Holidays at CERN continually take me by surprise.

Between ever-pressing to-do lists, meeting schedules, deadlines, and emails, they just don’t demand the same anticipation — and participation — as they used to. Are there no holiday peaks above my day-to-day background?! Halloween was a 2-sigma deviation in an otherwise unremarkable work-week; Labor Day was observed only in theory; Father’s Day got swamped out by a 3D pixel test beam (sorry, Dad!). I mean, if you look up from your code one Friday and realize you still don’t have a costume for or ticket to the Young@CERN Halloween party, and you attempt to print out a Mark Zuckerberg mask to pair with that grungy old hoodie you used to wear, thinking maybe you could crash the party anyway, but the printer on your floor is out of toner, and the IT people are already gone for the weekend, and you could just go to that other party in Geneva where costumes aren’t even mentioned, all you have to do is pay a cover and buy a drink — I mean, physics never sleeps, and it rarely takes a holiday.

Also, for no particular reason, I keep missing holidays by traveling away from the places where they are observed. I spent Memorial Day in Hamburg for a beam telescope workshop at DESY; 4th of July in Paris to visit an old friend; Bastille Day in Cambridge for a conference on advances in radiation detector technology; la Fête de Genève in San Francisco for a summer school on neutrinos; and, most recently, Thanksgiving in Rome to visit another old friend. I didn’t find much in the way of holiday cheer, though I did keep finding the Higgs boson.

Plus, as an American living in Europe, I run into lots of holidays I wouldn’t normally celebrate — or know about in advance. A visit to Paris on May 1st coincided unfortunately with France’s Labor Day, on which even the Louvre was closed. November 5th was Guy Fawkes Day in Britain, which my friends and I celebrated in international company at a British store located in France, complete with fire and fireworks. An upcoming weekend is l’Escalade, a holiday unique to Geneva that commemorates a night four hundred years ago when a hard-working and quick-thinking housewife poured hot soup on an attacking French army and thereby saved the city. Seriously. If the snow clears up (Did I mention that the area has had record-breaking snowfall this week? Winter arrives with a vengeance!), I’ll probably celebrate in Old Town with hot soup and spiced wine. So good.

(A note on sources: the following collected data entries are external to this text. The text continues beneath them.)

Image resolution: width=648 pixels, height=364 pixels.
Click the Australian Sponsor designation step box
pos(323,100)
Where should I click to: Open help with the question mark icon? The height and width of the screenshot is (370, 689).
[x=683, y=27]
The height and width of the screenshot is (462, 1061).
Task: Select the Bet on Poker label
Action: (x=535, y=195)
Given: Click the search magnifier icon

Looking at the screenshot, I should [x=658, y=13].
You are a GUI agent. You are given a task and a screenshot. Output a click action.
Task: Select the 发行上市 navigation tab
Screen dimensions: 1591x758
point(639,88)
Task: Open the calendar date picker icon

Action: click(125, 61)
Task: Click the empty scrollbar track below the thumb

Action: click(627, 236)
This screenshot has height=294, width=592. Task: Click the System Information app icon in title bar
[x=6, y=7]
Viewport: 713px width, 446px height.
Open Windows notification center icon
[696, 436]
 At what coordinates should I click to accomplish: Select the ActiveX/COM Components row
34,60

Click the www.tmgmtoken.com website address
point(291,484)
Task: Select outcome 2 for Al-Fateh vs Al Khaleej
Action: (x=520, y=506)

This post began like a complaint, but it wasn’t meant to be! I fault my opening: I should have written “Holidays at CERN continually surprise me.” It’s true! And without the negative implications and ensuing negative paragraph. (Amazing how that happens…) Yes, some holidays are spent at work, some are spent away, and some aren’t spent at all. Many are spent in unexpected or unconventional ways compared to holidays back in the States. Regardless, sometimes you just have to cut hard on the day-to-day background and celebrate a beautiful holiday peak. Happy Holidays, All!

– Burton :)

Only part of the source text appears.